TO DO —
#1 Using the Kenya alcohol article, answer each question:
(a) To what age would the draft rules raise the minimum drinking age?
(b) Where would alcoholic drinks still be sold if the plan became law?
(c) What did the 2022 Nacada survey estimate?
#2 Duplicate everything in the Kenya alcohol article from "Kenya’s government has" down to "and the public.".
====== TEXT
Kenya’s new alcohol crackdown plan sparks public backlash

Kenya’s government has unveiled sweeping proposals to tighten control over alcohol sales and consumption, triggering a wave of criticism from industry players and the public.

The draft rules, released on Wednesday by the National Authority for the Campaign Against Alcohol and Drug Abuse (Nacada), seek to raise the minimum drinking age from 18 to 21 and ban the sale of alcohol in supermarkets, restaurants, petrol stations, and on public transport. Online sales, home delivery, and celebrity endorsements of alcohol would also be outlawed.

If enacted, alcoholic drinks would only be available in pubs, bars and specially licensed liquor stores. Authorities say the plan aims to tackle widespread substance abuse among Kenyan youth. A 2022 Nacada survey estimated that one in 20 Kenyans between 15 and 65 is addicted to alcohol.

But the proposals have provoked a fierce backlash. Critics warn the measures could devastate the hospitality and retail sectors, cost thousands of jobs, and drive consumers toward illicit brews.
============
====== DATASET EXTRACT
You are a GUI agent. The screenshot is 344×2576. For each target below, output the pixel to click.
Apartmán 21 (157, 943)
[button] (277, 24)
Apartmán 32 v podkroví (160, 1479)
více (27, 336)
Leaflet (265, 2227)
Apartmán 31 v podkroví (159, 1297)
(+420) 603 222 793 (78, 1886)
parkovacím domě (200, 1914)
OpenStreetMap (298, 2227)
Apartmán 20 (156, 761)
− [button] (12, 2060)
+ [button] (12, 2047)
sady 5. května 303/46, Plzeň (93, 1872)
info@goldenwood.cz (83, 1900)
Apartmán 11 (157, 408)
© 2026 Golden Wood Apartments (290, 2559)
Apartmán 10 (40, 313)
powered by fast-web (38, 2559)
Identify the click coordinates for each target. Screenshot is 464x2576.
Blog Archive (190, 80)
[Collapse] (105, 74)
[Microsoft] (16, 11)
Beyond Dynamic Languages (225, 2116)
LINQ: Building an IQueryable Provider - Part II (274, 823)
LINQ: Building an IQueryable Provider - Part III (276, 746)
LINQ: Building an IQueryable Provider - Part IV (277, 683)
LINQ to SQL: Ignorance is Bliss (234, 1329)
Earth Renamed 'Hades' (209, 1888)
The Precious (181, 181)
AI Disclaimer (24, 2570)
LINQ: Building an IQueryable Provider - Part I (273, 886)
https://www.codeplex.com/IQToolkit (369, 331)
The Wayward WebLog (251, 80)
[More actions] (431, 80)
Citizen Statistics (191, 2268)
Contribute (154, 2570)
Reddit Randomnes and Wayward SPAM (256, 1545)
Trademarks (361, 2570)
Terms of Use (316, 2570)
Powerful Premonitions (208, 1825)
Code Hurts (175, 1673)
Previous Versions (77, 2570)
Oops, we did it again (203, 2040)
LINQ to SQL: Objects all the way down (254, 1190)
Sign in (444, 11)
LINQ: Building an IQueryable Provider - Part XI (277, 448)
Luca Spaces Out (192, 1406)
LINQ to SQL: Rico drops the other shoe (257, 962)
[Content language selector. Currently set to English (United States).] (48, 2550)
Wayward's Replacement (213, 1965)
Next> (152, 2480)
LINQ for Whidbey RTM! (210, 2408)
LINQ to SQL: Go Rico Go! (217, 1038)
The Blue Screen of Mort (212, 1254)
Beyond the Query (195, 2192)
============
SET OF ANSWERS —
#1
(a) 21, up from 18.
(b) Only in pubs, bars and specially licensed liquor stores.
(c) That one in 20 Kenyans between 15 and 65 is addicted to alcohol.

#2
Kenya’s government has unveiled sweeping proposals to tighten control over alcohol sales and consumption, triggering a wave of criticism from industry players and the public.